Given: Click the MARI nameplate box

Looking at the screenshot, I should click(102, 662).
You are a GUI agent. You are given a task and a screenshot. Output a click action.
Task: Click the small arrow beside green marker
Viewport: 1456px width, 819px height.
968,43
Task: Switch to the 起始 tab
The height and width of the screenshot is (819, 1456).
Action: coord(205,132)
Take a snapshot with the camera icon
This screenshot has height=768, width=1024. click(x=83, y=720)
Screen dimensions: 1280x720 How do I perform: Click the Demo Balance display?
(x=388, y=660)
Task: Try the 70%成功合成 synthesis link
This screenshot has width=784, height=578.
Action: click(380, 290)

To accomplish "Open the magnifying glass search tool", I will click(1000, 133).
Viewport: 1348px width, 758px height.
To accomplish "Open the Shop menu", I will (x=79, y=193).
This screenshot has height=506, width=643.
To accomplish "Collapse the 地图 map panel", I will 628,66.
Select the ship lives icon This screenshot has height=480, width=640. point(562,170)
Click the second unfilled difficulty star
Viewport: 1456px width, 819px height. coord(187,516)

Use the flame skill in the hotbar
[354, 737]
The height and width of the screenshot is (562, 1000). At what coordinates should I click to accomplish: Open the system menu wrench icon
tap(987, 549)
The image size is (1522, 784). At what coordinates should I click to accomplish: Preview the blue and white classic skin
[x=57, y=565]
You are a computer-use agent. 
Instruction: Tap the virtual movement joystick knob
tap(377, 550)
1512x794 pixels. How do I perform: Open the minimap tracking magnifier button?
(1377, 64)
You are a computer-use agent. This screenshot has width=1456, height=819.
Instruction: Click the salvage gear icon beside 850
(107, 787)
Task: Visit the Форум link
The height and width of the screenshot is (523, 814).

________________________

#### [GIVEN PROBLEM]
Return every line above that contains the word "computer".

#### [SOLUTION TO THE EXERCISE]
You are a computer-use agent. 
You are a computer-use agent. This screenshot has width=1456, height=819.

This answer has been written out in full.